Problem requirements >> What are the lines from the one containing "Screen dimensions: 1568x634" through the end of the listing below? Return them exactly, and only them.

Records provided >>
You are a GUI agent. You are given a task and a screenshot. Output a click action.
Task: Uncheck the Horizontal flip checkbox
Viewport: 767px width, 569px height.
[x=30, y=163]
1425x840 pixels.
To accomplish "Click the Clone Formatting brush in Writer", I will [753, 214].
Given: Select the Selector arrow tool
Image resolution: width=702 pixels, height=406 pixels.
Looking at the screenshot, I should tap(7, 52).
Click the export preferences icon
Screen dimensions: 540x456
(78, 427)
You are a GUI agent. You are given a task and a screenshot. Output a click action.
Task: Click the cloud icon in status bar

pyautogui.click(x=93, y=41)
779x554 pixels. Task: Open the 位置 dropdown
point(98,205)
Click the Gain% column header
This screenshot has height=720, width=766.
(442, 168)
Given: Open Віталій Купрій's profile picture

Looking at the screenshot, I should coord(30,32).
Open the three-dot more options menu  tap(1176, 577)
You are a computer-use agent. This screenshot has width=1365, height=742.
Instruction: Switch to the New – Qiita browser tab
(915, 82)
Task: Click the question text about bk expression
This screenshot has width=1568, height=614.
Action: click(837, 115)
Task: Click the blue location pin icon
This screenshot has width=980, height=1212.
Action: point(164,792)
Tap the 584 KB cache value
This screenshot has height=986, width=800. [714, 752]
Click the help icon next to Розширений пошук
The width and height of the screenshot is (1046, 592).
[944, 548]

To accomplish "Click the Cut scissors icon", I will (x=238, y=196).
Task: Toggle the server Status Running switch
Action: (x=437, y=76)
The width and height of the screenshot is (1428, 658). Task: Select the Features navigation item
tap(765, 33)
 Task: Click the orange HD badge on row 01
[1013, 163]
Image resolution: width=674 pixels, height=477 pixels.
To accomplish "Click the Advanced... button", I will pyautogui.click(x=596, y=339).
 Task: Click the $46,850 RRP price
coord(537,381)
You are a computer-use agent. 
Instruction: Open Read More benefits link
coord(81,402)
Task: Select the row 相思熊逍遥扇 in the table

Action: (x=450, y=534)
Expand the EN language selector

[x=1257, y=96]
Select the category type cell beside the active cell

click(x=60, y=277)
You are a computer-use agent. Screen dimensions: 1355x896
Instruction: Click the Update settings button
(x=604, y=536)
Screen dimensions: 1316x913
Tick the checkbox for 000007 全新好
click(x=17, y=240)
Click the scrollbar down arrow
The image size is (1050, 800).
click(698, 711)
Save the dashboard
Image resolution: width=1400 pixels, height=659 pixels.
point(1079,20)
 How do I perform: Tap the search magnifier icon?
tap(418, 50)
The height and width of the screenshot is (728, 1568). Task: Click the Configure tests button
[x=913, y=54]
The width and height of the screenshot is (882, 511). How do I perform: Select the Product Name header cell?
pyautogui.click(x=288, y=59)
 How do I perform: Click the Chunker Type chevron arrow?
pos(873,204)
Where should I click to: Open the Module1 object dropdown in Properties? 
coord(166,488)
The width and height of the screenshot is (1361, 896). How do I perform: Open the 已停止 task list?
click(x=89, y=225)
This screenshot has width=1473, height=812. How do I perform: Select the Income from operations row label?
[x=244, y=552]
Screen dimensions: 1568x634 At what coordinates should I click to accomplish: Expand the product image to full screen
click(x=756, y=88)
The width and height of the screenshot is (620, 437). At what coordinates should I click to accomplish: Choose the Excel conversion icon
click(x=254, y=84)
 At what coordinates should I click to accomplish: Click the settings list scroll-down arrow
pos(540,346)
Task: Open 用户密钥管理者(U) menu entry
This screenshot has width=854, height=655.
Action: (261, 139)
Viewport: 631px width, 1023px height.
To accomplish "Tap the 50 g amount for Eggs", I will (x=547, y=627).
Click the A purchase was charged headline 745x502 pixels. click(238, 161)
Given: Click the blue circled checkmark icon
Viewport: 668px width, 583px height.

Completed task >>
Screen dimensions: 1568x634 At what coordinates should I click to accomplish: Expand the product image to full screen
click(x=756, y=88)
The width and height of the screenshot is (620, 437). At what coordinates should I click to accomplish: Choose the Excel conversion icon
click(x=254, y=84)
 At what coordinates should I click to accomplish: Click the settings list scroll-down arrow
pos(540,346)
Task: Open 用户密钥管理者(U) menu entry
This screenshot has width=854, height=655.
Action: (261, 139)
Viewport: 631px width, 1023px height.
To accomplish "Tap the 50 g amount for Eggs", I will (x=547, y=627).
Click the A purchase was charged headline 745x502 pixels. click(238, 161)
Given: Click the blue circled checkmark icon
Viewport: 668px width, 583px height.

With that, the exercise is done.